Avrupa ile ilgili bölüm yayınlanan stratejinin en çok dikkat çeken bölümü oldu. Bu bölüm, ABD’nin NATO müttefiklerinden savunma harcamalarını büyük ölçüde artırmaları yönündeki rutin talebin çok ötesine geçiyor. NSS, Şubat ayında Münih Güvenlik Konferansı’nda başkan yardımcısı J D Vance tarafından başlatılan MAGA kınamasını tekrarlıyor. Avrupa’nın kitlesel göç, farkındalık politikaları vb nedeniyle “medeniyetinin yok olma” riskiyle karşı karşıya olduğunu söylüyor.
Trump yönetimi, “Avrupa ülkeleri içinde Avrupa’nın mevcut gidişatına karşı direnişi besliyor”. NSS buna uygun olarak “vatansever Avrupa partilerinin artan etkisini” – yani aşırı sağı – memnuniyetle karşılıyor.

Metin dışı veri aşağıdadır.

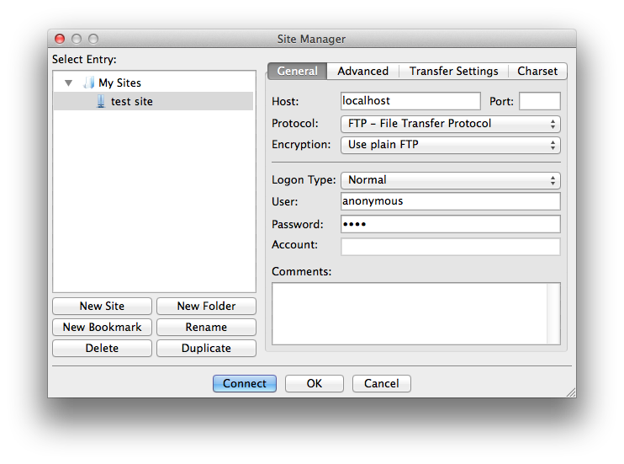Cancel the Site Manager dialog
The height and width of the screenshot is (464, 624).
click(x=381, y=383)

Kremlin’in bu belgeyi “vizyonumuzla büyük ölçüde uyumlu” olarak nitelendirmesine şaşmamak gerek. Trump, hem Pekin hem de Moskova’nın savunduğu “çok taraflı” küresel düzeni destekliyor gibi görünüyor. Ve Çin’e karşı koymak için sözde “Asya’ya yönelme” politikası da kesinlikle sona ermiş görünüyor. Financial Times, Japon hükümetinin Washington’un yeni Başbakan Sanae Takaichi’yi desteklememesi nedeniyle “hayal kırıklığına uğradığını” bildiriyor. Takaichi, Pekin’in Tayvan’ı işgale kalkışması halinde Japonya’nın askerî müdahalede bulunabileceğini söylediği için Çinli yetkililerden şiddetli eleştiriler aldı.

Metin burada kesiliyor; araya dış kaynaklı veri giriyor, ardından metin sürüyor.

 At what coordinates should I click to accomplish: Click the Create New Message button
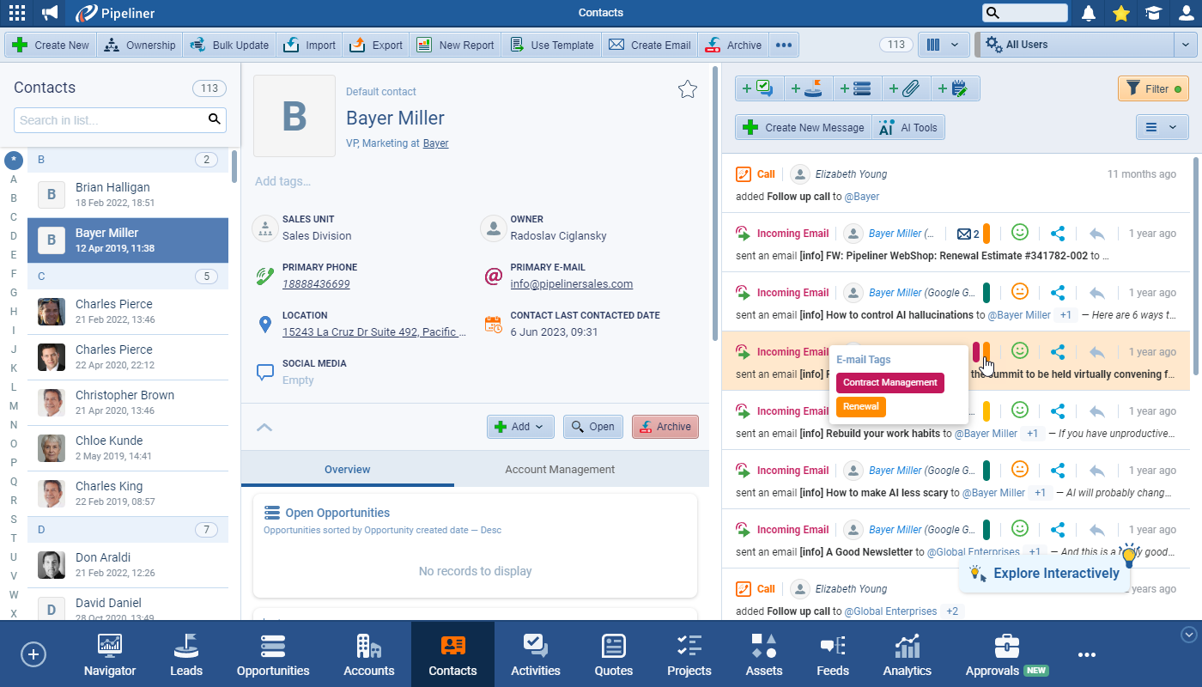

Ancak bu, ABD emperyalizminin sona erdiği anlamına gelmiyor. NSS, Monroe Doktrini’ne yeni “Trump maddeleri” ekledi. Monroe Doktrini’nde ABD, dış güçleri Amerika kıtasından uzak durmaları konusunda uyarmıştı: “Düşmanca yabancı müdahalelerden ve değerli varlıkların yabancıların eline geçme riskinden uzak bir yarımküre istiyoruz.” Bugün aynı kelimelerle ifade edilmese de bu ifade Latin Amerika’nın maden ve tarım ihracatı için büyük bir pazar olan Çin’e yönelik bir uyarıdır.
Belge, Birinci Dünya Savaşı’ndan bu yana ABD’nin küresel politikasının geleneksel hedefini yeniden teyit ediyor: “Başkalarının küresel ve bazı durumlarda bölgesel hâkimiyetini engellemeliyiz.” Yine, bunu yapabilecek tek aday Çin’dir.

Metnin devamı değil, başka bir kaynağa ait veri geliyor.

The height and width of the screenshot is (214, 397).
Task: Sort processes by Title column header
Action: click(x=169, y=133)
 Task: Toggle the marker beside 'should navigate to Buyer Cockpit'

Dolayısıyla Trump’ın NSS’si, ABD emperyalizminin zayıflığını sezen rakipler bu hegemonyayı sorgularken (kendinin) nasıl devam edeceğini tanımlamaya çalışıyor. Bu durum Avrupa ve Japonya gibi geleneksel ABD müttefikleri için daha zor olacak. Trump bunu yakın zamanda şöyle özetledi: “Müttefiklerimizin çoğu bizim dostumuz değil.”